Dear Donagh, I notice you’ve been keeping silent about child sexual abuse. I've been looking at your site since the beginning and you haven't answered any questions about it. We are distraught at the continuing sexual abuse cases involving priests and religious. What organisation could allow such people continue to exercise positions of trust? Today the Gospel condemnation of those who harm children has new meaning. Where do we look for leadership? Who can we trust now? Conor and Joan
Dear Conor and Joan, Thanks for asking this question. The reason I haven't mentioned the subject before is that no one sent us a question about it. In real life many ask me questions about it, but you are the first to ask on this site.
It’s a subject painful beyond words. Painful and scandalous: it’s hard to imagine how anyone would molest a child. Life is hard enough, and the odds are stacked against them by a heartless commercialised and sexualised culture; how could anyone have any instinct but to protect them? How could anyone - let alone a carer - make it worse for them? People have run out of words to describe this evil. This happens too in war and terrorist situations: people feel helpless to describe the devastation. But war and terrorism are highly visible. The abuse of children has been like a slow hidden smouldering terrorism against the most vulnerable people in society - so vulnerable that they were often unable to tell anyone about it and had to carry the horror of it alone.

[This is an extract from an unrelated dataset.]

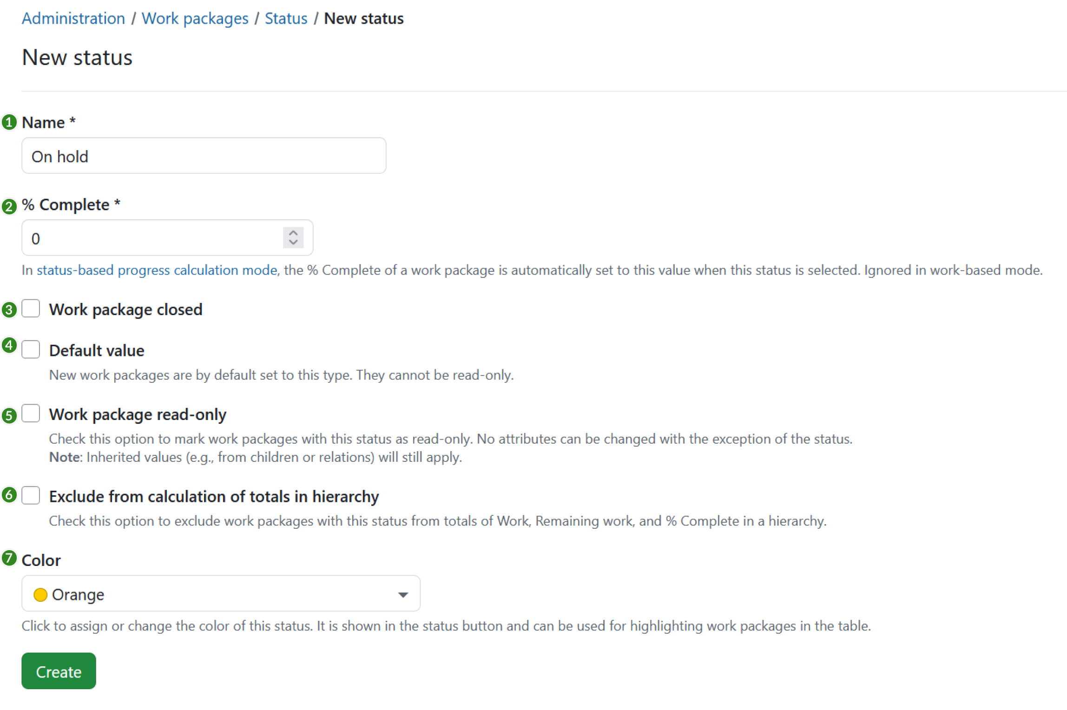Screen dimensions: 1067x710
Task: Select the text On hold in Name field
Action: [59, 156]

What strikes many as especially bizarre is that this was going on silently in years gone by when everything was very strict, even oppressively strict, in Church practice. The very people who were abusing children were preaching that it was a sin to do a bit of gardening on a Sunday. The pain and humiliation of the Church at the present time is healthy at least. It’s better that this evil has become visible and that it is now almost impossible that a child can be abused by a priest or religious. In Ireland there is now in place a set of procedures for handling abuse cases. A lawyer friend of mine described them as draconian in their strictness. See Child Sexual Abuse: Framework for a Church Response (Veritas, Dublin 1996).
We are spared one thing: no one has invented an anodyne language to describe these horrors - in the way that war and terror victims are called “collateral damage”, or the unborn child “foetal matter”. This must be because it is not a government or a pressure group behind it, but isolated individuals.
Many people are still dissatisfied. They feel that at the higher levels of authority there has been an attempt to conceal the full truth. That issue is being fought out at the present time. It is certain to take its full course.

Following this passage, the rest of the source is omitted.